- _Trecho selecionado_
Bancos e serviços financeiros: um balanço de 2022 e projeções para 2023
Conheça temas que devem constar na agenda do setor, como o marco legal dos ativos virtuais e a nova regulamentação de câmbio
Assuntos
O ano de 2022 foi marcado pela inovação no mercado financeiro no âmbito legal e regulatório, com importantes medidas que visam trazer modernização e eficiência no setor. Temas como câmbio, créditos de caborno, ESG e criptoativos, que estavam há tempos sob expectativa de atualização e regulamentação, tiveram especial atenção no último ano e abriram caminho para ainda mais evolução financeira em 2023.
Confira uma análise de 2022 sob a perspectiva do mercado financeiro e tendências para este ano.
Nova regulamentação de câmbio
A Lei nº 14.286, que entrou em vigor em 30 de dezembro de 2022, regulamenta o mercado de câmbio e de capitais internacionais e visa a modernizar, simplificar e trazer mais eficiência ao setor.
Como resultado, o Banco Central do Brasil (BCB) publicou, ao longo de 2022, três consultas públicas (nºs 90, 91 e 93) com o objetivo de endereçar, junto ao mercado, os aspectos do sistema jurídico e regulatório cambial brasileiro regulamentados pela nova lei, sendo eles:
- As principais regras e princípios aplicáveis ao mercado de câmbio;
- As principais regras aplicáveis ao capital estrangeiro no Brasil e ao capital brasileiro mantido no exterior;
- As regras relativas à solicitação de dados pelo BCB aos agentes do mercado de câmbio para fins de pesquisa e estatísticas, a fim de subsidiar sua agenda regulatória, bem como a do Governo Federal;
- A revogação de normas que trazem insegurança jurídica e criam restrições ao mercado de câmbio brasileiro, que atualmente são incompatíveis com o estado dos mercados e práticas cambiais brasileiro e internacional.

- _Requisitos_
(1) Atualize o texto sobre bancos e serviços financeiros: transcreva a parte que começa com as palavras que contêm "Confira uma análise" e termina com "eficiência ao setor.", trocando "simplificar" por "desburocratizar".
(2) Resuma em duas frases o texto sobre bancos e serviços financeiros.
(3) De acordo com o texto sobre bancos e serviços financeiros, em que data a Lei nº 14.286 entrou em vigor?

- _Dados brutos_
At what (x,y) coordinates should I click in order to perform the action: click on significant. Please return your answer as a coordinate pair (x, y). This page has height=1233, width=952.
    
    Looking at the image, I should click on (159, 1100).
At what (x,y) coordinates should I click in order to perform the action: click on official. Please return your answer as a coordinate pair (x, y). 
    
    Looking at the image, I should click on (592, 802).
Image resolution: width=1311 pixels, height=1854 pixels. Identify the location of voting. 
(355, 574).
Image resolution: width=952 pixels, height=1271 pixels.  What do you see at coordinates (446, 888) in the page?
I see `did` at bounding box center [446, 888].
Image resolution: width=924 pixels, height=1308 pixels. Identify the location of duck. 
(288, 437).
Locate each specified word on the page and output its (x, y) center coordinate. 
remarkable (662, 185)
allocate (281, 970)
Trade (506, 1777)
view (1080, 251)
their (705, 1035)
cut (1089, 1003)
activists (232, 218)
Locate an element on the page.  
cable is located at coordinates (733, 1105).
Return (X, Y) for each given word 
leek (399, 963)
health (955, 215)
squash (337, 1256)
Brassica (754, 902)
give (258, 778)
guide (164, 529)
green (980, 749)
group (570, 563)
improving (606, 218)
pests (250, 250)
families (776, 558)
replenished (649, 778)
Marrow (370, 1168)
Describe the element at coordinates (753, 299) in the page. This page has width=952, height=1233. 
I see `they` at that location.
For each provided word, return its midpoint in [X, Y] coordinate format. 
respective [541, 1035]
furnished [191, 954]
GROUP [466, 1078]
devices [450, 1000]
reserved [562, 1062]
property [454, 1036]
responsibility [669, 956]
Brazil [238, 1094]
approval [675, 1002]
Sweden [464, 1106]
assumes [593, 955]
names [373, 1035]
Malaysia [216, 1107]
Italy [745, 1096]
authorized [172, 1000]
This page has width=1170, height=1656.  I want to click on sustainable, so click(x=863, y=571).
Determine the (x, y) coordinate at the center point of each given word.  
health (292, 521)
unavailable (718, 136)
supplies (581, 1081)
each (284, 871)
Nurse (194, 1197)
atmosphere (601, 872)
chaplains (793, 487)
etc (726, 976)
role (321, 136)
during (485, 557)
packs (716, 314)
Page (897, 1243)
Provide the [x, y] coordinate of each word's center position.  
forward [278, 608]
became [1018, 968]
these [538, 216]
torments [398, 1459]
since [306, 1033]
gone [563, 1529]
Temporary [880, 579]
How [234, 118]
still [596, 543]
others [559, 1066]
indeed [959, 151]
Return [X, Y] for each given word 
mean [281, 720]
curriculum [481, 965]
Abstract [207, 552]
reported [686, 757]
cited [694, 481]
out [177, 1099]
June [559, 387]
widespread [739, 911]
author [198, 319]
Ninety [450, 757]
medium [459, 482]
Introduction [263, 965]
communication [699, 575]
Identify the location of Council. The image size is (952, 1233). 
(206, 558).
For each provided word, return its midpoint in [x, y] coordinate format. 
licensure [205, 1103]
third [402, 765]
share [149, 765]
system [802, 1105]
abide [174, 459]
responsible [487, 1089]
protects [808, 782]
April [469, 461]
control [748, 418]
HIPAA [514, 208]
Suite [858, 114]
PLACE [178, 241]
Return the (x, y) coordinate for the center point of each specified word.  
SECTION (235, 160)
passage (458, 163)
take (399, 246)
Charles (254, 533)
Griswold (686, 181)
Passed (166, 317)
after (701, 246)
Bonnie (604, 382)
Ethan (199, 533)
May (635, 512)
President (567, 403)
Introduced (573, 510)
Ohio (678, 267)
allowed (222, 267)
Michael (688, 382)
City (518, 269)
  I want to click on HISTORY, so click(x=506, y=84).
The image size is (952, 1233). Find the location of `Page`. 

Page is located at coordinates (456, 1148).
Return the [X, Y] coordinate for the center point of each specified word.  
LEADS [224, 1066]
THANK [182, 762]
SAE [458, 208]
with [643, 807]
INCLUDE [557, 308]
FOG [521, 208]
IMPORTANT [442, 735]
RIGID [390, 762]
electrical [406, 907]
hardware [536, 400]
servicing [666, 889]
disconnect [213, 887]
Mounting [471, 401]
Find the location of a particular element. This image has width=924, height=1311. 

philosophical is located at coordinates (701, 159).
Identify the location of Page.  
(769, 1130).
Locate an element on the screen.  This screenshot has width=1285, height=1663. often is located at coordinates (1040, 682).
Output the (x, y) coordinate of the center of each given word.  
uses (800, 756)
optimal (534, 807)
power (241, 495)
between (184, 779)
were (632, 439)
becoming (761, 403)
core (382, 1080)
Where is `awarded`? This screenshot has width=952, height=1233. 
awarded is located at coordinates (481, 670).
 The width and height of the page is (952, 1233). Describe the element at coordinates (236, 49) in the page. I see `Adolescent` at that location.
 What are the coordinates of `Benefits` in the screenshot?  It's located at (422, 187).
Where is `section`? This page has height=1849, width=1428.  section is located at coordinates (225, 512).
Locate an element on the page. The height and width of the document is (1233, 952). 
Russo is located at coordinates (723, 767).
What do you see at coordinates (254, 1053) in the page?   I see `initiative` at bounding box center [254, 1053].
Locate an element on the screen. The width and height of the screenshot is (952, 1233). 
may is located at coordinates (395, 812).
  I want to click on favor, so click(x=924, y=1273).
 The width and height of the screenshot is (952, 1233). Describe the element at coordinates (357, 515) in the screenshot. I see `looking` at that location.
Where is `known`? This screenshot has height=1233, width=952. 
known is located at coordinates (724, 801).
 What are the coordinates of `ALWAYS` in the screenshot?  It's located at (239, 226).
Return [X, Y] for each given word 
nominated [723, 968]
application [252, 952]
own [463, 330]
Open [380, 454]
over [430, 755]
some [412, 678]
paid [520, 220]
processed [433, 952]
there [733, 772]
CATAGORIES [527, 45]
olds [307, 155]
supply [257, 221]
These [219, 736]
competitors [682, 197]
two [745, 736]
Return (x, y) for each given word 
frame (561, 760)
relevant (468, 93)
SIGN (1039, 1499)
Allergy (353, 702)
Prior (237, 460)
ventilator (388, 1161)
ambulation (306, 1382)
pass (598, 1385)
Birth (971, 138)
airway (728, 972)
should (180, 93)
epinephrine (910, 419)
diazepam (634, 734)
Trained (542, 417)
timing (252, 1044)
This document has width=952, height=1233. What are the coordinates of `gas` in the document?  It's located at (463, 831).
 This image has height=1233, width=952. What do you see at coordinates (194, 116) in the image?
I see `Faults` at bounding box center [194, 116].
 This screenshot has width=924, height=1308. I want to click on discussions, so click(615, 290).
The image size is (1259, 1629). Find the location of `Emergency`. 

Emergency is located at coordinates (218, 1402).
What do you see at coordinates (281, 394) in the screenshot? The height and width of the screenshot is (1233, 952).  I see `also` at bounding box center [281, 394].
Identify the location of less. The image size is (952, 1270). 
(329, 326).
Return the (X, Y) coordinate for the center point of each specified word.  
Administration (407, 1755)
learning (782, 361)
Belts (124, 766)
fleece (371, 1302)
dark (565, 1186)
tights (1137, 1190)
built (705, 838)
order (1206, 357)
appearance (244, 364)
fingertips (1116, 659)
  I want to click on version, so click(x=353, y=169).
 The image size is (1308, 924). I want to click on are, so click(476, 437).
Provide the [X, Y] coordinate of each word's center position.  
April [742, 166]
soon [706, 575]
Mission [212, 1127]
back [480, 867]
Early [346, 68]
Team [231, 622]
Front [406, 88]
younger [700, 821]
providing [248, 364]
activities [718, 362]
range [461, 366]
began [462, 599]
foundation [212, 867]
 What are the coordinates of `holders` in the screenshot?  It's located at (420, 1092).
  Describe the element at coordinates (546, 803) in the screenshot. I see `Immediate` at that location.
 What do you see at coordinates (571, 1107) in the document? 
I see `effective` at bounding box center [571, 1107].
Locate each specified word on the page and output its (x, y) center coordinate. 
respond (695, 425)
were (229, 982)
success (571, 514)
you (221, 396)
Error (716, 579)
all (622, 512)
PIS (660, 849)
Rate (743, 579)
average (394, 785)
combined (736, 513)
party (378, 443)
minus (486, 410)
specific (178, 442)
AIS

- _Respostas em ordem_
(1)
Confira uma análise de 2022 sob a perspectiva do mercado financeiro e tendências para este ano.
Nova regulamentação de câmbio
A Lei nº 14.286, que entrou em vigor em 30 de dezembro de 2022, regulamenta o mercado de câmbio e de capitais internacionais e visa a modernizar, desburocratizar e trazer mais eficiência ao setor.

(2) O ano de 2022 foi marcado por inovações legais e regulatórias no mercado financeiro, com atenção especial a temas como câmbio, ESG e criptoativos. A Lei nº 14.286, em vigor desde 30 de dezembro de 2022, regulamenta o mercado de câmbio e de capitais internacionais, e o Banco Central do Brasil publicou três consultas públicas sobre os aspectos regulamentados por ela.

(3) Em 30 de dezembro de 2022.